- Developer: Maxis
- Publisher: Maxis
- Designers: Roxana Wolosenko Claire Curtin
- Programmer: Ed Nanale
- Artists: Bonnie Borucki Sharon Barr
- Composer: Jerry Martin
- Series: Sim
- Platforms: Windows, Macintosh
- Release: 31 October 1996
- Genres: Simulation, Education
- Mode: Single-player

= SimPark =

1996 video game

SimPark is a 1996 video game developed and published by Maxis for Windows and Macintosh. It is a simulation video game where players are tasked to cultivate and manage a successful park in North America. Players must balance the ecosystem by placing a sustainable number of flora, fauna, and facilities for park visitors, whilst managing disasters. Upon release, SimPark received average reviews, with critics praising the game as an educational tool to introduce children to environmental issues, although felt the game was simplistic compared to other simulation titles by the developer.

== Gameplay ==

SimPark screenshot

SimPark is a simulation video game in which players assume the role of a park ranger, and design a park by placing animals, plants and amenities for visitors. Players select a region of North America to situate their park, organised by climate, and are provided a vacant plot of land to populate. Fauna follow a food chain, and prefer certain climates and seasons, requiring players to manage the balance of plants, animals and people to sustain the park's ecosystem. Compatible flora and fauna to the climate of the park are highlighted in the user interface, and players can place flora categorised by trees, shrubs, grasses and flowers.
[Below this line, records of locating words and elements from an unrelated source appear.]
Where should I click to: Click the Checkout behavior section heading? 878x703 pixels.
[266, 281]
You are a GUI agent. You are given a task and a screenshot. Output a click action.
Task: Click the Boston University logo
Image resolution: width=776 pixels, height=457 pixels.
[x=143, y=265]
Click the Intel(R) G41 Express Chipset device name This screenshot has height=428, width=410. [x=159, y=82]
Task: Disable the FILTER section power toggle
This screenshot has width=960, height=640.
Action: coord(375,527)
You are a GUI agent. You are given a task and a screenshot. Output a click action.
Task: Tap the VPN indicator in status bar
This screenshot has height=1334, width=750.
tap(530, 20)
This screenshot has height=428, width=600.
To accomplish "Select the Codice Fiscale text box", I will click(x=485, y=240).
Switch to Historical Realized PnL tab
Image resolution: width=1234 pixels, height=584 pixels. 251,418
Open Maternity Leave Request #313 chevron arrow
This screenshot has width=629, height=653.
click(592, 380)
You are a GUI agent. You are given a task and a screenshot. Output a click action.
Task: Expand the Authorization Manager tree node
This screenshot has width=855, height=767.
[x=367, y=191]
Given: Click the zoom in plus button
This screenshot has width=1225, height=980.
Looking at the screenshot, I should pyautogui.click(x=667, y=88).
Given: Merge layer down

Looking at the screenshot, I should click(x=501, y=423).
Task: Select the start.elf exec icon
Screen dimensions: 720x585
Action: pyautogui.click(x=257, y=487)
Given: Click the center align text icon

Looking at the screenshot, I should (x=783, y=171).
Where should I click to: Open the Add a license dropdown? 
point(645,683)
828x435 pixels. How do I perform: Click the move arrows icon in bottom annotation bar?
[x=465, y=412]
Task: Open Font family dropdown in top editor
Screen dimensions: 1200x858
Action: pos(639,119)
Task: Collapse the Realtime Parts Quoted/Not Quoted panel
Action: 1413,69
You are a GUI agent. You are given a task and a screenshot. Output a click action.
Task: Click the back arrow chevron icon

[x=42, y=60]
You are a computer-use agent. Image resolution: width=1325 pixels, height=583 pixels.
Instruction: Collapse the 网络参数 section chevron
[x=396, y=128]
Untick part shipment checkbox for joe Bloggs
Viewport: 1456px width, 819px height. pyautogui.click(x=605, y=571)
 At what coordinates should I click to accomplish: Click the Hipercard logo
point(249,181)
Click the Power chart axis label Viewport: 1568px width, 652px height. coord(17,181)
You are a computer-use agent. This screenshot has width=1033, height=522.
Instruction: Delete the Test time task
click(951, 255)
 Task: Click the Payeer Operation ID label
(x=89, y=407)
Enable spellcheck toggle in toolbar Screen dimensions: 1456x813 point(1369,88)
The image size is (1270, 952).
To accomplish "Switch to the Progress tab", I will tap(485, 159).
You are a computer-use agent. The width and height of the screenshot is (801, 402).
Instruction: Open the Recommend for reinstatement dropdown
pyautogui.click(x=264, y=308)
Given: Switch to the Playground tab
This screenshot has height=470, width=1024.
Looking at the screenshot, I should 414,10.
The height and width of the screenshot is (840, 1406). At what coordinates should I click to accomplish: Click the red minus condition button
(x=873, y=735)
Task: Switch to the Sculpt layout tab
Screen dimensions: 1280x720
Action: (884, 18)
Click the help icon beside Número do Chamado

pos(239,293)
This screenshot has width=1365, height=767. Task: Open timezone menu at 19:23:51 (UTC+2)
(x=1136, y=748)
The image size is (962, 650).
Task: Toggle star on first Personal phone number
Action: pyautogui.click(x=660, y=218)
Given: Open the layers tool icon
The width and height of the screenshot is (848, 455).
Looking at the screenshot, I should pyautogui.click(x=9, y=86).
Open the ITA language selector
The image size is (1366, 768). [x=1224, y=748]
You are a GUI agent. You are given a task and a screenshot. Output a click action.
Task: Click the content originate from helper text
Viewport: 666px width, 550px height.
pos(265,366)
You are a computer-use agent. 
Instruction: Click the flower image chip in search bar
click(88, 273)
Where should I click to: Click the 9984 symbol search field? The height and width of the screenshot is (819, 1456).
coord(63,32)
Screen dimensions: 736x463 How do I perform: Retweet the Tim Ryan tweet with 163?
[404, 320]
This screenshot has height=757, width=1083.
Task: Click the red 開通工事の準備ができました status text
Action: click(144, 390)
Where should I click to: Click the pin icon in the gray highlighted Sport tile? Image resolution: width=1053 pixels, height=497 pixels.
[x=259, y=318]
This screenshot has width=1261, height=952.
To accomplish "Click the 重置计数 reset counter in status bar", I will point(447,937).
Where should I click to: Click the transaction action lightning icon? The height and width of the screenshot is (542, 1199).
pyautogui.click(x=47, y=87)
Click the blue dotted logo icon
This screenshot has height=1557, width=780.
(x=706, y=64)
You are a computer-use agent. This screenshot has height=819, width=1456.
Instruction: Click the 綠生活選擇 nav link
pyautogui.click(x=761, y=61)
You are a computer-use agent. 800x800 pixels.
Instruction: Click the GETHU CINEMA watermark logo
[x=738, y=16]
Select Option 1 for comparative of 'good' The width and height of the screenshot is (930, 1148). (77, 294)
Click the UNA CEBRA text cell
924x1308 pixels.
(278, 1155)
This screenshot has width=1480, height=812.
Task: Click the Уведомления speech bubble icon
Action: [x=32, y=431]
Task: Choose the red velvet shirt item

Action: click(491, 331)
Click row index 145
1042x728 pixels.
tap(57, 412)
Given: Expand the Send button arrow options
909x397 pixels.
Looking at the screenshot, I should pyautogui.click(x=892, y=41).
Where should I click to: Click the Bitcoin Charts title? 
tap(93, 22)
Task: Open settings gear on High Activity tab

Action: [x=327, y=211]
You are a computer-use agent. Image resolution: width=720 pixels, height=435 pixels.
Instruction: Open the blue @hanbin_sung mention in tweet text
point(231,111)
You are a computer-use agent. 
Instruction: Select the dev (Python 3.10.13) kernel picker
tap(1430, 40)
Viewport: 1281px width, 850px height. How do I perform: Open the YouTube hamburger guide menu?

Players can place amenities including include benches, play equipment and services such as hotdog stands. Amenities attract visitors to the park, which earns money, although visitors deposit garbage which must be managed by placing trash cans in the park. Disasters can automatically occur or be triggered by players that affect the park, including fires, tornadoes, swarms of kudzu bugs, or an alien invasion.

SimPark provides several tools to help players manage the park. Statistics about the park can be viewed in the Park Census and Population Graph menu. A Field Guide provides a database of information on plants and animals, their call, and their relationship in the food chain. The Identa-Species window challenges players to visually identify species from a close-up photograph. The Budget window overviews the finances of the park. Players receive additional guidance in the form of in-game emails to receive messages on the status of the park, and Rizzo, a frog mascot, who appears onscreen to provide advice on park management. An Interview feature also allows players to receive verbal feedback on the status of selected flora and fauna.

== Development ==

SimPark was released by Maxis as a spin-off title in its Sim series and designed for children. Maxis stated their educational goals for the game were to inspire players to gain real-world insights from playing SimPark, understand the interrelationship between the environment and living organisms, and appreciate the "delicate balance inherent in the natural world". The game was released with a guide for students and teachers to use the software in the classroom. In 2001, SimPark was re-released alongside five other Maxis children's titles in a compilation named SimMania for Kids.

== Reception ==

Reviewers praised SimTown as an effective educational tool for learning about ecosystems, with The Columbian writing that it introduced children to unfamiliar flora and fauna. Some reviewers felt the simulation gameplay was simplistic, with the Albuquerque Journal praising its "open-ended" and "intelligent gameplay, but considering it lacked the "sophisticated management" features of other Sim titles. Reviewers remarked that the game made it impossible to fail or run out of money, with GameSpot writing the game was "extremely forgiving" as "it's virtually impossible to fail at park management".

Reviewers were mixed on the graphics, with The Daily Iberian describing it as "visually stunning", and the Washington Post praising its "finely-animated" wildlife; Allgame felt the visuals were "adequate but nothing spectacular". The disasters were retrospectively identified by Allgame and GameInformer as a highlight of the gameplay. In a list of Maxis Sim titles, The A.V. Club ranked SimPark poorly, considering it was "more juvenile" and had a "reduced scope and sense of importance" compared to SimIsle, although was a "fitting introduction" to introducing children to ecosystems.

Review scores
| Publication | Score |
|---|---|
| AllGame | 3.5/5 |
| GameSpot | 6.5/10 |
| Evansville Courier & Press | 4/4 |

=== Accolades ===

SimPark received an award from Technology & Learning in its 1997-98 software awards for educational games aged at children between 8 to 12.